My brain is screaming at me to shut up, but I’ve never known how to stop while I’m ahead.
He stops two feet away and bends down so his face is level with mine.
“You said you’d be ovulating in four days,” he murmurs, voice like sin.
I freeze.
“Yes,” I whisper. “Still true.”
He leans in—just enough for his breath to ghost my lips.
“Then let’s hope I kill your stalker before then. Because if I don’t…” His lips brush my jaw—barely. “... I will not be noble again.”
I hate him. I hate that I don't hate him.

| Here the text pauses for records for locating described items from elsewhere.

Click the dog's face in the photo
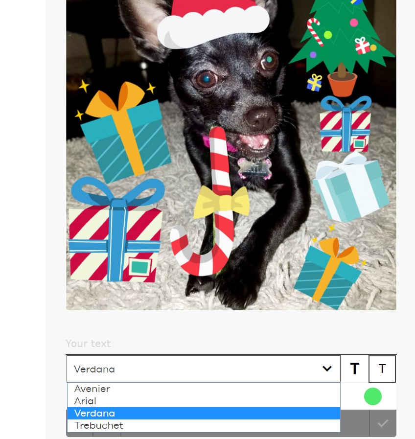The image size is (415, 439). tap(237, 92)
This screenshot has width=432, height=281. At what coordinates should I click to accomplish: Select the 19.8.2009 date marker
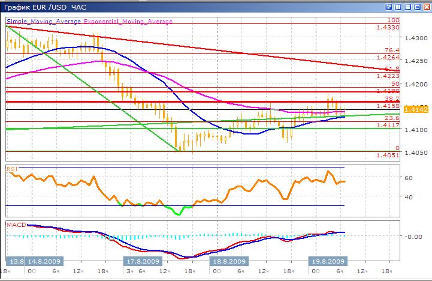click(326, 262)
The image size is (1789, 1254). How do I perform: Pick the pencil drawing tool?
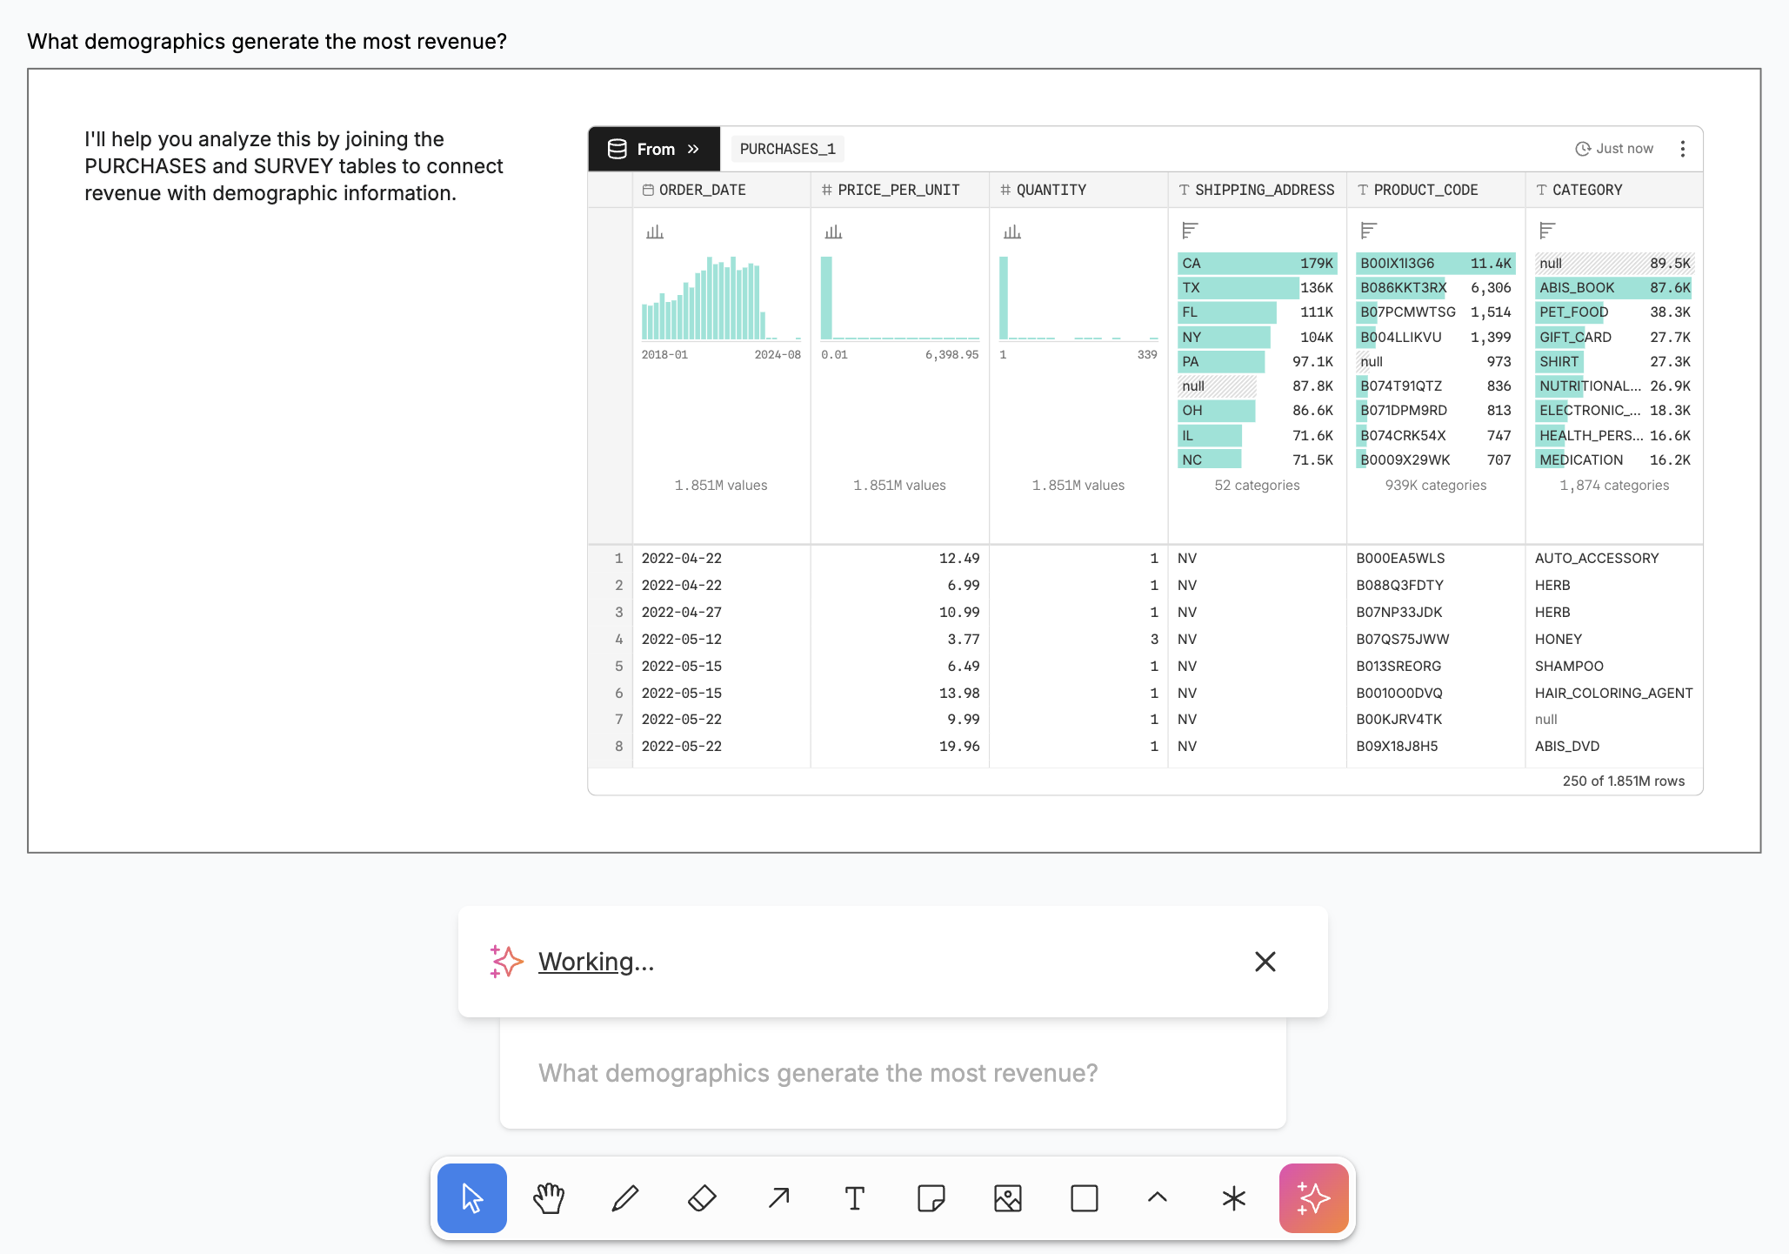pyautogui.click(x=624, y=1197)

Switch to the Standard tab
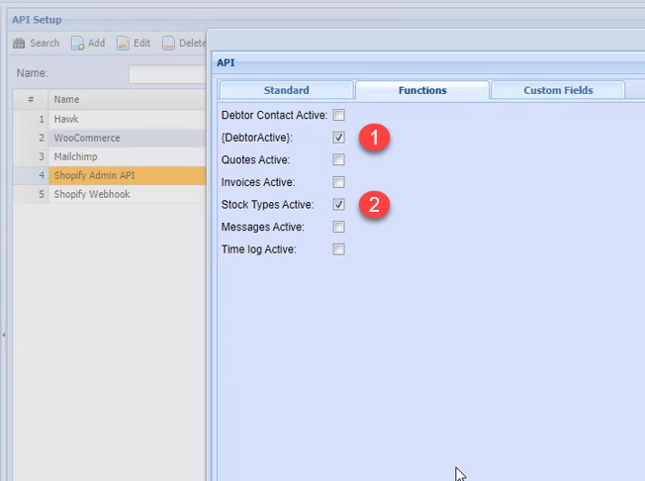point(285,90)
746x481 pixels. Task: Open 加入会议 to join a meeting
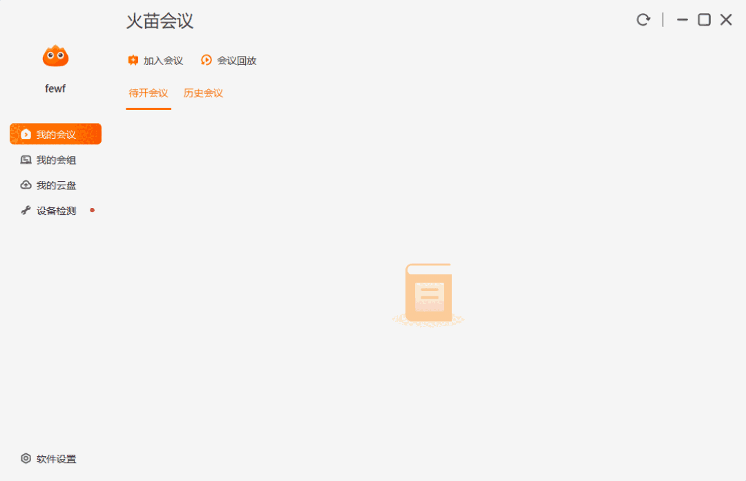pyautogui.click(x=156, y=60)
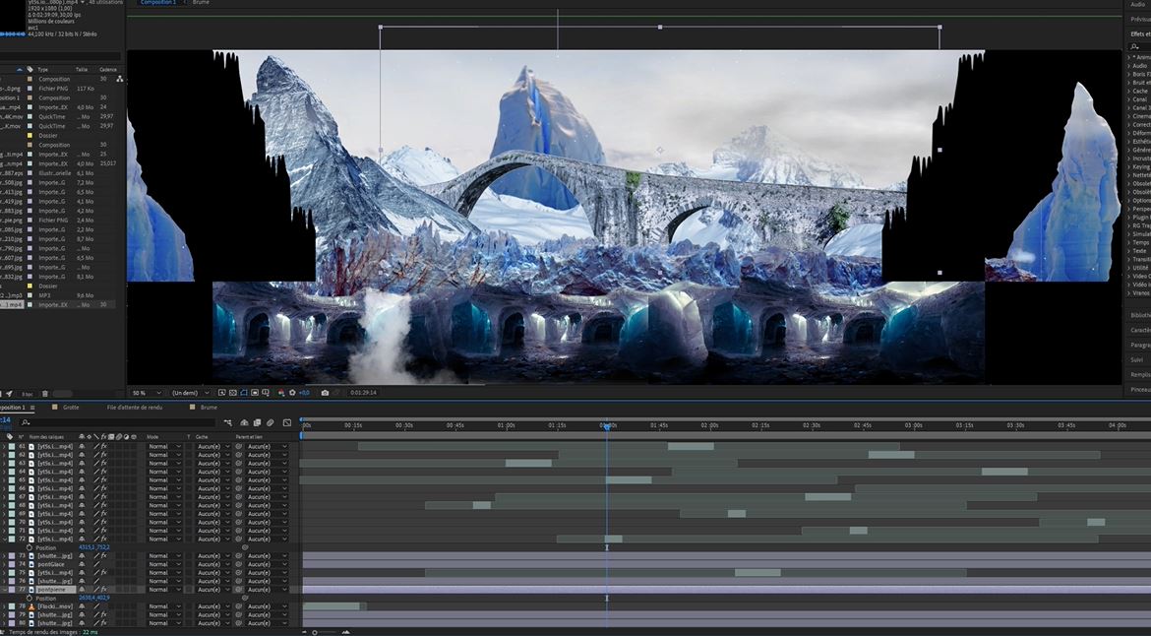Expand layer 78 [Flocki...mov] properties

[x=4, y=606]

I fling myself backward onto the mattress like a dramatic Victorian widow—arms splayed, hair a mess, body still soaked in heat.
Can you die from horniness?
I sit up and shout toward the hallway, “Keep this up, and I’m going to throw my emotional support animal at your big, stupid, not-hot-at-all face!”
Nothing.
“Oh, now you’re silent? That’s convenient!”
I yank my pants up, still fuming. Everything inside me has turned to jelly. I should shower. I should change.
But HA!—Joke’s on him. He said this scent bothers him.
Good.
I hope he chokes on it.
And how dare he?
Leaving me here mid-spiral after whispering sacred forest porn in my ear.
I hate him.
I storm to my dresser and start yanking out clothes: Hoodie, leggings, tank top, a sports bra I haven’t worn since eighth grade.
“I’ll mark you so deep only the gods will remember, blah blah blah,” I mock under my breath, slamming a drawer shut.
“I hope the gods are watching. I hope they die from horniness.” I snarl. “Just like I am,” I shout down the hallway.
I finish packing. “Your move, Bambi!”
Still–no answer.
“God, you’re so lucky you’re hot,” I whisper under my breath.
A low chuckle bursts from the hallway, making me scowl. “So glad I amuse you,” I shout, hoisting the bag over my shoulder.